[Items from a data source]
=-=-=-=-=

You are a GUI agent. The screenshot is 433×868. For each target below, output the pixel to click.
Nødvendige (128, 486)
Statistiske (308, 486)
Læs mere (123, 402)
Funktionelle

=-=-=-=-=

▶ Stated exercise
Copy out each line of the records that contains the string "agent". Case counts.

▶ Result of the exercise
You are a GUI agent. The screenshot is 433×868. For each target below, output the pixel to click.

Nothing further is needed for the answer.